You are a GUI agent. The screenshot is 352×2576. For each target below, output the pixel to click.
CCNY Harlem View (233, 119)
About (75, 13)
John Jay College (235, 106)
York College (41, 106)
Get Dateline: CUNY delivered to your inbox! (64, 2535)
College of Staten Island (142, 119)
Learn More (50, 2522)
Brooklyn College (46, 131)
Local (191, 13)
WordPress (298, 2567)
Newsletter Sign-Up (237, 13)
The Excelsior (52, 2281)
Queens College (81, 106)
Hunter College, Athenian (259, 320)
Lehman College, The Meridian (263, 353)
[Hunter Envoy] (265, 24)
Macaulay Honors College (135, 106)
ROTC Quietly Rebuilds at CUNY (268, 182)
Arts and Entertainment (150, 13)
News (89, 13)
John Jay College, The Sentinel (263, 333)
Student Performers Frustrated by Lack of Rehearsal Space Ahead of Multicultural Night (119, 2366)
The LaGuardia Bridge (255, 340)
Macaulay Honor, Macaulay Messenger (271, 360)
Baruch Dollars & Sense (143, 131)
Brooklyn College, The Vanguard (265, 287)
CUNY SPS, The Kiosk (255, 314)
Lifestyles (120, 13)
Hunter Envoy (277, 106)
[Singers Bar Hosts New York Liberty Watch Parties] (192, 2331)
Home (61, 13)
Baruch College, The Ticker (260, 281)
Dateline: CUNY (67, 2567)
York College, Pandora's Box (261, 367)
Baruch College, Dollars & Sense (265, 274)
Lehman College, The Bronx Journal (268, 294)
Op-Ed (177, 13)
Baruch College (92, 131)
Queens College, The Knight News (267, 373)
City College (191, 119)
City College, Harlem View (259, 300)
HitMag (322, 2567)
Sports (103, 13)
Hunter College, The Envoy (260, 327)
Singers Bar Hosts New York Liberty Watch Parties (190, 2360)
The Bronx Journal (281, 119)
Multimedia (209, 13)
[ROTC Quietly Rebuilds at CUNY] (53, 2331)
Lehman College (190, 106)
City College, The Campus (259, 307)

### Exercise requirements
Transcribe all the material, making sure each line matches the original.

### Exercise answer
You are a GUI agent. The screenshot is 352×2576. For each target below, output the pixel to click.
CCNY Harlem View (233, 119)
About (75, 13)
John Jay College (235, 106)
York College (41, 106)
Get Dateline: CUNY delivered to your inbox! (64, 2535)
College of Staten Island (142, 119)
Learn More (50, 2522)
Brooklyn College (46, 131)
Local (191, 13)
WordPress (298, 2567)
Newsletter Sign-Up (237, 13)
The Excelsior (52, 2281)
Queens College (81, 106)
Hunter College, Athenian (259, 320)
Lehman College, The Meridian (263, 353)
[Hunter Envoy] (265, 24)
Macaulay Honors College (135, 106)
ROTC Quietly Rebuilds at CUNY (268, 182)
Arts and Entertainment (150, 13)
News (89, 13)
John Jay College, The Sentinel (263, 333)
Student Performers Frustrated by Lack of Rehearsal Space Ahead of Multicultural Night (119, 2366)
The LaGuardia Bridge (255, 340)
Macaulay Honor, Macaulay Messenger (271, 360)
Baruch Dollars & Sense (143, 131)
Brooklyn College, The Vanguard (265, 287)
CUNY SPS, The Kiosk (255, 314)
Lifestyles (120, 13)
Hunter Envoy (277, 106)
[Singers Bar Hosts New York Liberty Watch Parties] (192, 2331)
Home (61, 13)
Baruch College, The Ticker (260, 281)
Dateline: CUNY (67, 2567)
York College, Pandora's Box (261, 367)
Baruch College, Dollars & Sense (265, 274)
Lehman College, The Bronx Journal (268, 294)
Op-Ed (177, 13)
Baruch College (92, 131)
Queens College, The Knight News (267, 373)
City College (191, 119)
City College, Harlem View (259, 300)
HitMag (322, 2567)
Sports (103, 13)
Hunter College, The Envoy (260, 327)
Singers Bar Hosts New York Liberty Watch Parties (190, 2360)
The Bronx Journal (281, 119)
Multimedia (209, 13)
[ROTC Quietly Rebuilds at CUNY] (53, 2331)
Lehman College (190, 106)
City College, The Campus (259, 307)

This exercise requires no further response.